# How should a wife dress?



## plymouth71 (May 10, 2010)

Hi fellas, I was just hoping to get a man's opinion of how a wife should dress. I'm trying to be more modest now that I'm married but the warmer it gets, the harder it is to be modest. What do you like to see your wife in?
_Posted via Mobile Device_


----------



## Quads123 (May 27, 2010)

plymouth71 said:


> Hi fellas, I was just hoping to get a man's opinion of how a wife should dress. I'm trying to be more modest now that I'm married but the warmer it gets, the harder it is to be modest.
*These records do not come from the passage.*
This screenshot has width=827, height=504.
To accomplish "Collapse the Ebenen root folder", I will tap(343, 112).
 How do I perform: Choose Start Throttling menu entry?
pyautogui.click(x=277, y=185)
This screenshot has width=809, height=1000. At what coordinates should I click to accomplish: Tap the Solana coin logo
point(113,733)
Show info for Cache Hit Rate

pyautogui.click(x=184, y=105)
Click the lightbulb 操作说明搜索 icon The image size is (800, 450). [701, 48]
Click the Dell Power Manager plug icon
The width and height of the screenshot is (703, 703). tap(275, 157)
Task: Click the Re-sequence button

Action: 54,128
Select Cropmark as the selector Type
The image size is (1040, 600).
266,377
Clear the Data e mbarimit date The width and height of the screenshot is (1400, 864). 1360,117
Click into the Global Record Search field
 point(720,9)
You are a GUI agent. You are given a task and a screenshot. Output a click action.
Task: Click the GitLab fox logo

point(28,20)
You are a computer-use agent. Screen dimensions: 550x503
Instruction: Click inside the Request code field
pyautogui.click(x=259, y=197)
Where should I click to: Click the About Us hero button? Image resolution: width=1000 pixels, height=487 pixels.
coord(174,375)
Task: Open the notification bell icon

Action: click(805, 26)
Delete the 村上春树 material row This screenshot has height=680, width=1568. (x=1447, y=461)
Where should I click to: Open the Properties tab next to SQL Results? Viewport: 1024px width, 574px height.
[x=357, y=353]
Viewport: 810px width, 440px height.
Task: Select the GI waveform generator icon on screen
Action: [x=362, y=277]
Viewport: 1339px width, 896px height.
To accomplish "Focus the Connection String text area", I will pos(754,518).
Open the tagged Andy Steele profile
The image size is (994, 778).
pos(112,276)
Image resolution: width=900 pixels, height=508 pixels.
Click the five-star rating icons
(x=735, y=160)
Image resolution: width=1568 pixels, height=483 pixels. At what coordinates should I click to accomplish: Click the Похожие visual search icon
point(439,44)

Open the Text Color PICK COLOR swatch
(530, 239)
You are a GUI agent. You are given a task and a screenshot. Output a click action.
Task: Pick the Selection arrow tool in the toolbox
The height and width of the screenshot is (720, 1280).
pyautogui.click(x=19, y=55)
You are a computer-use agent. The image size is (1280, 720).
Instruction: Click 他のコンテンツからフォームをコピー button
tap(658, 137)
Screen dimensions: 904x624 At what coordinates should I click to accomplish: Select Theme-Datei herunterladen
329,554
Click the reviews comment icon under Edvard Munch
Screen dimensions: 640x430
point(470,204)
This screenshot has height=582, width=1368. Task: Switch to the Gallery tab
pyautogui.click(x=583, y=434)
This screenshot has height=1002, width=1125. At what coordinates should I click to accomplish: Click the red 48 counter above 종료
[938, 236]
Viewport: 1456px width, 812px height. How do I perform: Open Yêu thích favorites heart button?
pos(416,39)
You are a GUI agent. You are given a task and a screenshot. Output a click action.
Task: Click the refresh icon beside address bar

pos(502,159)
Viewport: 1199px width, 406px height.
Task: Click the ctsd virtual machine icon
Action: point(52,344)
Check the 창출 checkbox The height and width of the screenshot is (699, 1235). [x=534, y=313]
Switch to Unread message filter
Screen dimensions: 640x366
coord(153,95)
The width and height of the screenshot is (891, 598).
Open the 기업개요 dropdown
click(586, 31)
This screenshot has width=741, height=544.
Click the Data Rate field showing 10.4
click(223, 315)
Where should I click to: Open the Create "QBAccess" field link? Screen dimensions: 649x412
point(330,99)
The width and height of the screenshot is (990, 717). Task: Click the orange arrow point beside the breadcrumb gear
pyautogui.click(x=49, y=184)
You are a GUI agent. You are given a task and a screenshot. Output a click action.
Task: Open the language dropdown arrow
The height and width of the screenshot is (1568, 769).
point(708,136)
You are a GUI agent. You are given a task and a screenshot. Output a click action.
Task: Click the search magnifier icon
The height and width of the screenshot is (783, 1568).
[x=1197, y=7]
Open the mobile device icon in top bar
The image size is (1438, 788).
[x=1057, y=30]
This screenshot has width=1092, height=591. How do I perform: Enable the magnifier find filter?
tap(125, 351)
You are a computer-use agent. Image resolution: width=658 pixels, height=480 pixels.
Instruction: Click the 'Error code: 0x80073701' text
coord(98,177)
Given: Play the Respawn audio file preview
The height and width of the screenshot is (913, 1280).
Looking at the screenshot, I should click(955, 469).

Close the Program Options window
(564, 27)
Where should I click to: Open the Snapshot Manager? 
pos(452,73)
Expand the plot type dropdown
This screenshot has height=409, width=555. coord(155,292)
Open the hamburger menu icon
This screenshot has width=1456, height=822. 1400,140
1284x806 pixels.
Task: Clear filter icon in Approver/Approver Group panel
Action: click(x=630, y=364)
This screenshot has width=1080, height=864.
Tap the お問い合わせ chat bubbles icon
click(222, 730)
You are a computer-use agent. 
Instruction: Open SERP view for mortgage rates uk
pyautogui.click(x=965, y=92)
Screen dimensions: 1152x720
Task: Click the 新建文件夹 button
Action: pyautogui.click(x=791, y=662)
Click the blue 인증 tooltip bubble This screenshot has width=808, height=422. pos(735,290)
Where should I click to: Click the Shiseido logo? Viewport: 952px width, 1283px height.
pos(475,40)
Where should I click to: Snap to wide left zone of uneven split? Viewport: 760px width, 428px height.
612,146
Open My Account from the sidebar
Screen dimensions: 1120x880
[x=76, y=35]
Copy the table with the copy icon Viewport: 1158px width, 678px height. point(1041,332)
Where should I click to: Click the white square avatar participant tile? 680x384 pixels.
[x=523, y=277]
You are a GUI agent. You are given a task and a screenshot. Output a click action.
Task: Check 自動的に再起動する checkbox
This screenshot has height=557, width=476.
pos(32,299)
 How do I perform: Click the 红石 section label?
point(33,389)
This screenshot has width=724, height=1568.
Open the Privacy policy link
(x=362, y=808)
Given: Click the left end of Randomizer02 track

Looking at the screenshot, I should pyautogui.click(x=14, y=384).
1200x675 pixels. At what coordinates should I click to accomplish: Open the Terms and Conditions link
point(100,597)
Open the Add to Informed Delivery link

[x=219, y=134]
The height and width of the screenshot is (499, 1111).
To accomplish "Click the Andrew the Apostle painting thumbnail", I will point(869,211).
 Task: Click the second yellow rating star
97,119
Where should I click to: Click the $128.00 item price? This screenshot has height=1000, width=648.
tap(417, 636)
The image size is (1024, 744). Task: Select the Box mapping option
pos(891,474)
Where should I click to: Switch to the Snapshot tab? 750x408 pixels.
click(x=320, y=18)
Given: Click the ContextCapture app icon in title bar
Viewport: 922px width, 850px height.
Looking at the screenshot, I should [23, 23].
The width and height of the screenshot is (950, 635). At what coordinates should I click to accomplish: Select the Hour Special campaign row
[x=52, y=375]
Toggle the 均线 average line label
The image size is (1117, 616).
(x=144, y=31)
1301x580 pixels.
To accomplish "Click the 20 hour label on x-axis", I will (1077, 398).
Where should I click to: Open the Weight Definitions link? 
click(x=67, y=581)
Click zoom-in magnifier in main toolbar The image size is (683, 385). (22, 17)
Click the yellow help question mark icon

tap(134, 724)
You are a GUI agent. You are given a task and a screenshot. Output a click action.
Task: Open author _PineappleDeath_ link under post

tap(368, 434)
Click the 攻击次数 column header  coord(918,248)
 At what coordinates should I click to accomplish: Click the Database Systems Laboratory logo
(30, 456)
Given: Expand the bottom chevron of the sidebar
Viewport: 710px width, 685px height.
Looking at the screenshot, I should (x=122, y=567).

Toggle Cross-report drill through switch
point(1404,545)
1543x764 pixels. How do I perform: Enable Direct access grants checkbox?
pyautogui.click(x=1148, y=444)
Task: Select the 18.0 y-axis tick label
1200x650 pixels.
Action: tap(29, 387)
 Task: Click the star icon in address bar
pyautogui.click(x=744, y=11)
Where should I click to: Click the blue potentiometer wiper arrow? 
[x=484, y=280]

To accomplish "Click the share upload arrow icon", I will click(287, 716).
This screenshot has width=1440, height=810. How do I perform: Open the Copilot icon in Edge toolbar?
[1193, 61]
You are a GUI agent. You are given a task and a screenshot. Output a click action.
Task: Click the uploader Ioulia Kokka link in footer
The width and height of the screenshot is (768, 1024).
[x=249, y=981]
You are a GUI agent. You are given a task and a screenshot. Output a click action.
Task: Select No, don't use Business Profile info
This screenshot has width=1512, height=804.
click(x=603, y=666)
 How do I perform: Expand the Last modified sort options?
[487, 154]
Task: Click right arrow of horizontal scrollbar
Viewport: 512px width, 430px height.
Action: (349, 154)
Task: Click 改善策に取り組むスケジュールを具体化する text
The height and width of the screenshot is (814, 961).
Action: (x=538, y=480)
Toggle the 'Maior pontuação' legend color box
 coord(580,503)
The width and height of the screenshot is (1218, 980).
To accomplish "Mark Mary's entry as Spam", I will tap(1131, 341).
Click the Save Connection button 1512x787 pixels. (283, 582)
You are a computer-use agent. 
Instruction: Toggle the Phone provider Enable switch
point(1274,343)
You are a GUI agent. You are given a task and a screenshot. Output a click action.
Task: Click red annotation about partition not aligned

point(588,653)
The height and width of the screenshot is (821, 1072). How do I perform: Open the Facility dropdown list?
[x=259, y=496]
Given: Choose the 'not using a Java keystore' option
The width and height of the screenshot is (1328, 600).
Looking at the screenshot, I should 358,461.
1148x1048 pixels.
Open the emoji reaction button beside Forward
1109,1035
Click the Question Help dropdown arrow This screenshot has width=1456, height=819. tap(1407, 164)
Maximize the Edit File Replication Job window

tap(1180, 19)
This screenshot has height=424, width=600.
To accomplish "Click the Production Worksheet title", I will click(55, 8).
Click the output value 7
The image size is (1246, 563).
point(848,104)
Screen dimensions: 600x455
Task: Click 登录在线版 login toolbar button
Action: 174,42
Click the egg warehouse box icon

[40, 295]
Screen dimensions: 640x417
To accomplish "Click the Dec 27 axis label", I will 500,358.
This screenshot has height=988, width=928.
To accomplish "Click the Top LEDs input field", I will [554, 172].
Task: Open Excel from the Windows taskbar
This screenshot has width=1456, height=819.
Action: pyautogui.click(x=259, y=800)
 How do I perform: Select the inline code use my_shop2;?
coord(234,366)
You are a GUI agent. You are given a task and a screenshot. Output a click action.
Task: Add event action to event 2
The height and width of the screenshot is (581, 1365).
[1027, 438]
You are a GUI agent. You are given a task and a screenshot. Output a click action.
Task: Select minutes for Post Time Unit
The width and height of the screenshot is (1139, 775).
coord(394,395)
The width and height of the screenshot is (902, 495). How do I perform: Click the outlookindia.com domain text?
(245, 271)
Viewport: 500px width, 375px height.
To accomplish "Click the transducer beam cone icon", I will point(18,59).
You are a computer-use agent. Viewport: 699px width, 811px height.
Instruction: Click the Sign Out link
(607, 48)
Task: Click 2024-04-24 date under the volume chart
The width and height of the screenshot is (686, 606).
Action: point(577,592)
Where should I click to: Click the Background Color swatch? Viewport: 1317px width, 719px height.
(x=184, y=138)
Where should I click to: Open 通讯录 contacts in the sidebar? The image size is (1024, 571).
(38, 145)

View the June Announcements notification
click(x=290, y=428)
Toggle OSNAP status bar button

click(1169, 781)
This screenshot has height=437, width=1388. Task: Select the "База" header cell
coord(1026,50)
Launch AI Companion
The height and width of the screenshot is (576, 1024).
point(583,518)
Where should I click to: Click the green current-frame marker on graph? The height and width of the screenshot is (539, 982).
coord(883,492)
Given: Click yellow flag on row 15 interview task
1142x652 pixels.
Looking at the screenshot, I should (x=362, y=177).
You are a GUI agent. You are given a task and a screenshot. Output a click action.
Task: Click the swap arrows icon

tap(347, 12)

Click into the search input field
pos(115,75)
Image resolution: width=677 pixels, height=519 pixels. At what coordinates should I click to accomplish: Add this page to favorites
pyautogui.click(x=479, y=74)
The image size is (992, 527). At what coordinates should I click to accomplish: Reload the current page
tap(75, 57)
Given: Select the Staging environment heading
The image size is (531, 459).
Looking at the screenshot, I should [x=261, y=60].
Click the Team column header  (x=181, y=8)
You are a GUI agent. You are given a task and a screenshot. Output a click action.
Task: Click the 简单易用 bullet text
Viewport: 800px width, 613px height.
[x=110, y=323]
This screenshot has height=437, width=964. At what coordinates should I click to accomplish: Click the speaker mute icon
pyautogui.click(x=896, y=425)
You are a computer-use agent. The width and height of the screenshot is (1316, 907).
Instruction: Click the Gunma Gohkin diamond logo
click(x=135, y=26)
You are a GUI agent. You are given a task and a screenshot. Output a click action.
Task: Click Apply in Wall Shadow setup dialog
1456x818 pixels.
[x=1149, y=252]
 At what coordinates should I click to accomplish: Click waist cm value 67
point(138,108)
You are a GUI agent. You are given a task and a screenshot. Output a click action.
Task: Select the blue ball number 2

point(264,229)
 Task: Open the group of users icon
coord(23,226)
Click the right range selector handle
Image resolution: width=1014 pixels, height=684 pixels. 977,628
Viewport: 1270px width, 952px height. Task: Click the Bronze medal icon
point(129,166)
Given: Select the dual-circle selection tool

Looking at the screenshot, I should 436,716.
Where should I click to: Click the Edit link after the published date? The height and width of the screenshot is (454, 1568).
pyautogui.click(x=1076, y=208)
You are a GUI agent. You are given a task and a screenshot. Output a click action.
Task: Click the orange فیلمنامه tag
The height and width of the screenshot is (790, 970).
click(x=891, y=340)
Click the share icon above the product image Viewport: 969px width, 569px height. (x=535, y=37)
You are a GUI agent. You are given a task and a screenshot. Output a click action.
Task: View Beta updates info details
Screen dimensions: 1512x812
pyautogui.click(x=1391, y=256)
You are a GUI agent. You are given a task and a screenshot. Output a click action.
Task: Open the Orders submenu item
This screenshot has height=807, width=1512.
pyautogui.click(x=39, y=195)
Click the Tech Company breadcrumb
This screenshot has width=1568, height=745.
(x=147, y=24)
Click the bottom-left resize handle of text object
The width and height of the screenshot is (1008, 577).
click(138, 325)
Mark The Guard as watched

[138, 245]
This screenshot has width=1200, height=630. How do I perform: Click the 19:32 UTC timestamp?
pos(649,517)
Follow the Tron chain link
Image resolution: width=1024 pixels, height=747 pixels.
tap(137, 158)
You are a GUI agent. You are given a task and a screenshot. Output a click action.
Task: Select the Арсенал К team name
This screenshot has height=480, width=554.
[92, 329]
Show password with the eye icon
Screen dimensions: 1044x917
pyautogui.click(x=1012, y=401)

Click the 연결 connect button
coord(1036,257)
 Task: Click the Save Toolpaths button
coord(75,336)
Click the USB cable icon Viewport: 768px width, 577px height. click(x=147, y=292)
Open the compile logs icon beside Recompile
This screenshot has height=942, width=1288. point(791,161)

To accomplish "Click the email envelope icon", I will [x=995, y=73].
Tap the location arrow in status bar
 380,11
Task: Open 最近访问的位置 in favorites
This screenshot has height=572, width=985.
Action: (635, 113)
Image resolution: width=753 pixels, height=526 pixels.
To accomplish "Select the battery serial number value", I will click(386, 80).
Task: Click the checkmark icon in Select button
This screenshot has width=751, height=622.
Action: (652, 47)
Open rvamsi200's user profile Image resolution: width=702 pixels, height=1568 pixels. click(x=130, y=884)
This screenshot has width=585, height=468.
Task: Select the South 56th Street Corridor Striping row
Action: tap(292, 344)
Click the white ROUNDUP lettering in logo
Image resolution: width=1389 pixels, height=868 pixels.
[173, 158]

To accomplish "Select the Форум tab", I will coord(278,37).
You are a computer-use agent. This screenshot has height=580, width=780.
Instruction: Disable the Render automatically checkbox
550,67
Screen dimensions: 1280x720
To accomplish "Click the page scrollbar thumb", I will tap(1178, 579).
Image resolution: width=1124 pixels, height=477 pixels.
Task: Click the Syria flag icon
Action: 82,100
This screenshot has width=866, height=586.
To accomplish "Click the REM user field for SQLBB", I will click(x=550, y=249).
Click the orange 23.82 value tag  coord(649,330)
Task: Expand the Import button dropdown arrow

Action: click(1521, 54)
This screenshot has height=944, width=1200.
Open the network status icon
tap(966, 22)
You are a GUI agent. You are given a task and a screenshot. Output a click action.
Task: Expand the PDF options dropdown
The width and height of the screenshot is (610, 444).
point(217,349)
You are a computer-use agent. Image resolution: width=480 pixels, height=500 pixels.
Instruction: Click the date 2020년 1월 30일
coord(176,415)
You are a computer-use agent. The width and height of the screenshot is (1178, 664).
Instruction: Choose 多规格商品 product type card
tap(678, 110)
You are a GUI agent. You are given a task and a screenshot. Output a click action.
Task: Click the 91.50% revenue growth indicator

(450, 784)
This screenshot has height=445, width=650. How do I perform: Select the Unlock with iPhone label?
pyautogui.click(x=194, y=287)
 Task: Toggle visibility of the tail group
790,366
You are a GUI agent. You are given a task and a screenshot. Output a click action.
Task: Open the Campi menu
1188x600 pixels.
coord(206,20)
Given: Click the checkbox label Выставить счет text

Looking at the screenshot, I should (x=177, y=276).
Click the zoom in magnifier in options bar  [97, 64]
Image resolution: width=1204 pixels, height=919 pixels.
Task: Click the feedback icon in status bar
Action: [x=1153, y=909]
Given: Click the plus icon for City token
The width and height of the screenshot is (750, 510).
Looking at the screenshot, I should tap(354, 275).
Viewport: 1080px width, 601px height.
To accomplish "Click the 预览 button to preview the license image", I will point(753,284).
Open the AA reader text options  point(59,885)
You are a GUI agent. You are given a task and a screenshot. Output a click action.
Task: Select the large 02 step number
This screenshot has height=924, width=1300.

What do you like to see your wife in?
> _Posted via Mobile Device_


I like me wife to look good cause when she looks good she feels good and confident and nothing is more sexy than a confident woman!! :smthumbup:


----------



## Crypsys (Apr 22, 2010)

Whatever she wants to wear! For me myw ife has an ample bust that I'd like to see some cleavage with. But, she does not like guys looking at her chest so she wears modest tops. She still has her soccer legs though and she wears short shorts & skirts that really look good on her.

For me at least she could dress however she feels comfortable/sexy with. I have no jealousy or problems with however she wants to dress.


----------



## Kobo (May 13, 2010)

Dress like how you dressed when he met you and decided he loved you. Don't lose yourself to your marriage. You shouldn't need a new wardrobe because you are now his wife.


----------



## CH (May 18, 2010)

plymouth71 said:


> Hi fellas, I was just hoping to get a man's opinion of how a wife should dress. I'm trying to be more modest now that I'm married but the warmer it gets, the harder it is to be modest. What do you like to see your wife in?
> _Posted via Mobile Device_


Birth day suit on the bed, on the couch, across the dining table, in the bathtub or on the floor, doesn't matter, is my ideal way to dress her.

But outside of the house, my wife is very conservative and has never dressed provocatively at all. I've tried to get her to dress up just a little bit when we go out but she's set in her ways. My wife is almost always in a pair of pants or shorts (knee length) with a short sleeve shirt. That is 95% of the time when we got out, and she's like 5"1 and 105lbs.

She tells me that she dresses like this cuz I've told her I don't like her showing off her body in public. I don't ever remember saying that but it could have when I was alot younger and more jealous. Maybe I caused this or maybe she uses this as an excuse to dress conservatively to this day still.


----------



## Therealbrighteyes (Feb 11, 2010)

I am not a man but I believe that every person should dress appropriate for their age and body type regardless of marital status.


----------